NIDA has selected postdoctoral researchers from Germany and Thailand to receive INVEST Drug Abuse Research Fellowships:

  • Laura Brandt, Ph.D. (Germany), will work with Edward Nunes, M.D., as an INVEST/Clinical Trials Network (CTN) fellow at Columbia University Irving Medical Center and the New York State Psychiatric Institute. Dr. Brandt just completed an Erwin Schrödinger Fellowship supported by the Austrian Science Fund, where she was the principal investigator on a project that evaluated fidelity and implementation of programs to prevent opioid overdose and distribute Naloxone to opioid users. She has also conducted research on violent experiences among females diagnosed with gambling disorder. During her fellowship, Dr. Brandt plans to identify and validate surrogate endpoints for long-term opioid use disorder (OUD) treatment outcomes using an aggregate data set of four large, multisite, pragmatic CTN trials that have tested all three FDA-approved medications to treat OUD as well as an internet-delivered behavioral intervention. She hopes that the project will lay the groundwork for adopting clinically meaningful endpoints to document OUD treatment success in clinical trials, which could increase comparability across trials, clearly convey the magnitude of treatment effects to practitioners and policy makers, and ultimately help enhance the effectiveness of care for people with OUD.

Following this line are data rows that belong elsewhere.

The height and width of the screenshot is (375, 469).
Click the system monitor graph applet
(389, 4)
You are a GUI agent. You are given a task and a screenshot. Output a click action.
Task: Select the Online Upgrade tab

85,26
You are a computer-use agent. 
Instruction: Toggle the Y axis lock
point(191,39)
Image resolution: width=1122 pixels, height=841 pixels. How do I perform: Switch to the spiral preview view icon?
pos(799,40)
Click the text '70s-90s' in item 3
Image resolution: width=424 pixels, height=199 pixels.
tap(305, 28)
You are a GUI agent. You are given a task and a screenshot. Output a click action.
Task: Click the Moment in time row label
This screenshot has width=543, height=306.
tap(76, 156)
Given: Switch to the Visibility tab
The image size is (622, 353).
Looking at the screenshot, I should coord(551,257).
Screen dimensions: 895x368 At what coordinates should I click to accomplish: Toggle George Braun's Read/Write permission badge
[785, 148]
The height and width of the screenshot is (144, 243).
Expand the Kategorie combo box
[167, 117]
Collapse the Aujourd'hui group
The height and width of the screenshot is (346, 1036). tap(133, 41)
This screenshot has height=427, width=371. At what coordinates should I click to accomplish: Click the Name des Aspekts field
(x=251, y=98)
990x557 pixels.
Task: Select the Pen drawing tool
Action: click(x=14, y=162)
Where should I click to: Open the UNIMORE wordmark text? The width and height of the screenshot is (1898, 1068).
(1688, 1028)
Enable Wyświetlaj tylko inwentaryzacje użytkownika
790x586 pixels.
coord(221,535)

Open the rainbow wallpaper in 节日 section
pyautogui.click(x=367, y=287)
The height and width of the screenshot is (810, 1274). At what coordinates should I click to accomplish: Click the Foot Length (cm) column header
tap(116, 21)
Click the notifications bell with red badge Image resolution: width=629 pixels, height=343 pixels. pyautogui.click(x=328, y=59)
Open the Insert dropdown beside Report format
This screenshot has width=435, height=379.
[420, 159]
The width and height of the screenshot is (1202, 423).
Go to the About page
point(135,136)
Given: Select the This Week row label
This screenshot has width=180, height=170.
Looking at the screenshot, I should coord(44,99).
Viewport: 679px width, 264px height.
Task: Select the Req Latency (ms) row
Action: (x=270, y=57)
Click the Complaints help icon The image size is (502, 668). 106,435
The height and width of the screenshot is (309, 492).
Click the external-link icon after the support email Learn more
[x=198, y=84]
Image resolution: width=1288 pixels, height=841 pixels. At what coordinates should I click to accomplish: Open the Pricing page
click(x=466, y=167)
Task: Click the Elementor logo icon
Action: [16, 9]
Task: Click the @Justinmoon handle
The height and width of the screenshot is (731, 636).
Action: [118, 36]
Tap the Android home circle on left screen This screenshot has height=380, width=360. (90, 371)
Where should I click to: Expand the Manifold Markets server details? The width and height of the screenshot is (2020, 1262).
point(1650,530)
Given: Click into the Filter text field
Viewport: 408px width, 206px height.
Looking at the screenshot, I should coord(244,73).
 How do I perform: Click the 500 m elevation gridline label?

  • Darika Saingam, Ph.D. (Thailand), will work as an INVEST fellow with Carl Latkin, Ph.D., Johns Hopkins Bloomberg School of Public Health. Dr. Saingam will use Thai data sets to study patterns and consequences of kratom use, including addictive properties of kratom, polysubstance use and potential drug interactions with kratom, and use of kratom as treatment for heroin withdrawal. She plans to improve her psychosocial and public health research skills by learning more about analysis of longitudinal and panel data, social networks, community-based interventions on risk reduction, prevention and treatment of substance abuse, and behavioral and social analysis of substance use in the academic environment. Dr. Saingam developed and validated Thai kratom dependence and withdrawal scales as part of her doctoral research. She received a 2015 Postdoctoral Scholarship for Asia Health Policy at Stanford University and is a faculty member at the School of Medicine, Prince of Songkla University.